These laws often pursue strong preventive goals. The legislature commonly increases penalties because it believes severe punishment will deter conduct regarded as especially harmful to society.

However, this creates a constant proportionality question: At what point does deterrent severity become excessive or constitutionally suspect?

This tension is central to modern punishment debates in the Philippines.


XI. Constitutional Dimensions of Proportionality in the Philippines

The 1987 Constitution does not always use the exact philosophical language of utilitarianism or proportionality in every penal context, but constitutional principles strongly shape punishment.

Relevant constitutional concerns include:

  • due process
  • equal protection
  • human dignity
  • prohibition against cruel, degrading, or inhuman punishment
  • the directive against excessive fines
  • broader rights of persons accused and persons deprived of liberty

These constitutional guarantees help restrain punishment from becoming grossly excessive.

A punishment may be legislatively enacted, yet still be challenged as offensive to constitutional values if it is:

  • barbaric
  • degrading
  • grossly excessive
  • arbitrary
  • or irrationally severe relative to the offense and penal purpose

Thus, constitutional law acts as a backstop for proportionality.


XII. Cruel, Degrading, and Excessive Punishment

The Philippine constitutional order rejects punishments that are cruel, degrading, or inhuman. This principle has obvious importance for methods of punishment, but it also has relevance for severity.

A penalty may be criticized not only because of how it is inflicted, but because of how much it inflicts relative to the offense and the person.

This does not mean every severe punishment is unconstitutional. Criminal law necessarily imposes serious sanctions. But proportionality concerns intensify where:

  • the punishment is grossly out of scale
  • a minor offense carries extreme consequences
  • vulnerable classes are punished without nuance
  • nonviolent conduct receives punishment associated with the gravest crimes
  • financial penalties become confiscatory or ruinous beyond rational purpose

These concerns are especially important in evaluating modern penal legislation.


XIII. Utilitarianism and the Rejection of Pure Vengeance

A utilitarian theory of punishment rejects punishment imposed solely for vengeance or public anger. While public outrage may accompany serious crimes, utilitarian punishment asks whether the penalty actually serves legitimate social purposes.

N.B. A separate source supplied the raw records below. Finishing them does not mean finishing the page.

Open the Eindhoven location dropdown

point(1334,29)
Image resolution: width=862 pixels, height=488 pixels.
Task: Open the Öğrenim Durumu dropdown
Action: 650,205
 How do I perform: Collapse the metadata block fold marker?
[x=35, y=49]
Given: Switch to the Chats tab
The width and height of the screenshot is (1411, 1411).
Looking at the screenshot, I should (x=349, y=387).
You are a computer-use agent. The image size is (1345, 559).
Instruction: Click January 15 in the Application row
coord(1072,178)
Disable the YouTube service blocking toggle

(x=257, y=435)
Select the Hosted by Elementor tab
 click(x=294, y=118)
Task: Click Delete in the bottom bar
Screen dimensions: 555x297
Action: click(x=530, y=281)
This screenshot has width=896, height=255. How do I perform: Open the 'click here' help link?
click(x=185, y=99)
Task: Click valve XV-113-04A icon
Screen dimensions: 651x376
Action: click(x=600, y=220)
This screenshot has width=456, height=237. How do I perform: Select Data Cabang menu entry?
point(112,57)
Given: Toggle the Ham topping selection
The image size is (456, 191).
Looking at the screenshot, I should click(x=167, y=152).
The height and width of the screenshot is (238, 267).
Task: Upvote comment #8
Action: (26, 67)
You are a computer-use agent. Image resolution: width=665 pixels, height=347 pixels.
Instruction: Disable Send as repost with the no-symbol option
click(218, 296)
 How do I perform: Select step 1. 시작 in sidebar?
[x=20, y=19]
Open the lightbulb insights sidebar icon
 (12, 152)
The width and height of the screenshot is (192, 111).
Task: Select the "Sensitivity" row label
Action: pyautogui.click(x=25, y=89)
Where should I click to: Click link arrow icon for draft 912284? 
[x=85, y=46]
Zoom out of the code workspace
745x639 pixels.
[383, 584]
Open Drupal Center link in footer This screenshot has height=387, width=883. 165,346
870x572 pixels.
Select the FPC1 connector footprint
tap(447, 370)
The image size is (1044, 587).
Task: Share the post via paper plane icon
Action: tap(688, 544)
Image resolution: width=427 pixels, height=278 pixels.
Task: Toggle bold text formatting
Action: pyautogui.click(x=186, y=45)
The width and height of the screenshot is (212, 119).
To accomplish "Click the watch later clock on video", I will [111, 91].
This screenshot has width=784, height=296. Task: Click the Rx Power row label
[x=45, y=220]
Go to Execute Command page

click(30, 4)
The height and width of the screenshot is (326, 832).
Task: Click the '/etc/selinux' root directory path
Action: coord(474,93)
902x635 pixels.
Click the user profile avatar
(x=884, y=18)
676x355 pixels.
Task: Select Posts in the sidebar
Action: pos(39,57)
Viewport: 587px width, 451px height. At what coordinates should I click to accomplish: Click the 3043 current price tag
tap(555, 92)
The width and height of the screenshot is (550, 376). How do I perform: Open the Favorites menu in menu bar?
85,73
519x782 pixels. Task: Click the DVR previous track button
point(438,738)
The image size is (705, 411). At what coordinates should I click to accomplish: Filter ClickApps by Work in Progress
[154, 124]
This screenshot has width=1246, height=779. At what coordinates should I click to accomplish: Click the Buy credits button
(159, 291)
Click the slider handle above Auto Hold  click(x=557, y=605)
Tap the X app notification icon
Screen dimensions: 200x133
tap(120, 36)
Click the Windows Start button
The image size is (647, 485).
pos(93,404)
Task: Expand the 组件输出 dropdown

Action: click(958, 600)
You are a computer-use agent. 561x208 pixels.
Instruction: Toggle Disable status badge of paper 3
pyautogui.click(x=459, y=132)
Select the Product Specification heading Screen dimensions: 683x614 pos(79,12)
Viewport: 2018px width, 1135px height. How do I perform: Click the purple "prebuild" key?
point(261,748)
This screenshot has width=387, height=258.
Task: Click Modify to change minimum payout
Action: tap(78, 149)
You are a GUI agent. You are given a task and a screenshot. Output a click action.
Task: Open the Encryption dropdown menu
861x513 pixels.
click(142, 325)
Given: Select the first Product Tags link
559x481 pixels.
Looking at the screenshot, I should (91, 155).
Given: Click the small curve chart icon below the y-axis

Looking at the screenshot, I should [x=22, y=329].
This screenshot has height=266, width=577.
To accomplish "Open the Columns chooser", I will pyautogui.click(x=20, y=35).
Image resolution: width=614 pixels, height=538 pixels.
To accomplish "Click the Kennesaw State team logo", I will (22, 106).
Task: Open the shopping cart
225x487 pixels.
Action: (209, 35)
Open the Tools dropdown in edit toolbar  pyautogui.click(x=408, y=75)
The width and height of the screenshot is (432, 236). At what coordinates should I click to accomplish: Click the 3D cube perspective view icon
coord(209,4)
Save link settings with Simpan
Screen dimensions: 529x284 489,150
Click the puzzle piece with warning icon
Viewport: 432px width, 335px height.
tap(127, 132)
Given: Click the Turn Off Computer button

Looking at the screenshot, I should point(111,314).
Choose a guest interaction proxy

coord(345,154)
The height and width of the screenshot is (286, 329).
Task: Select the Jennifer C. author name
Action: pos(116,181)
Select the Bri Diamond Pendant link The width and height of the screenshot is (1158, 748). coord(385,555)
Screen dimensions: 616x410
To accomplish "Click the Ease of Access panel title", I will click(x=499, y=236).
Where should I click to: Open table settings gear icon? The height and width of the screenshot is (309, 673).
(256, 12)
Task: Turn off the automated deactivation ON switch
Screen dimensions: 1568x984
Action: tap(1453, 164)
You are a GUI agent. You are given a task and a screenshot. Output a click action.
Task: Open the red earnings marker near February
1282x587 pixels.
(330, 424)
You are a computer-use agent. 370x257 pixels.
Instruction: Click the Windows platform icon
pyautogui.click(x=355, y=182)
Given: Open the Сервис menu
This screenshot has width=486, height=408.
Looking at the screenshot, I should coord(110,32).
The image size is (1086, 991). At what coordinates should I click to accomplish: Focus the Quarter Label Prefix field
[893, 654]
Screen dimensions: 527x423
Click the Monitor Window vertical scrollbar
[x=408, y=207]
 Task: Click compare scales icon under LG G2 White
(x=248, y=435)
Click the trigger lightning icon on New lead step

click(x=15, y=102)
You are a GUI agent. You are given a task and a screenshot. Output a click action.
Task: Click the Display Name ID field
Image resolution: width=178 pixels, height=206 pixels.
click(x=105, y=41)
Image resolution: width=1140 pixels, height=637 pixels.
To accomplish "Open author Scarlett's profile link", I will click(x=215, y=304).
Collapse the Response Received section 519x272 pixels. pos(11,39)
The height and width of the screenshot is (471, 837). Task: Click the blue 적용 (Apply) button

This is important in the Philippine setting because public discourse around crime sometimes becomes highly punitive, especially in cases involving:

  • heinous offenses
  • corruption
  • drug-related crime
  • crimes against children
  • violent sensational cases

But a utilitarian legal system must still ask:

  • Will this penalty actually deter?
  • Will it protect society?
  • Will it promote rehabilitation where possible?
  • Will it avoid needless cruelty?
  • Is it more severe than necessary?

This does not require softness. It requires rationality.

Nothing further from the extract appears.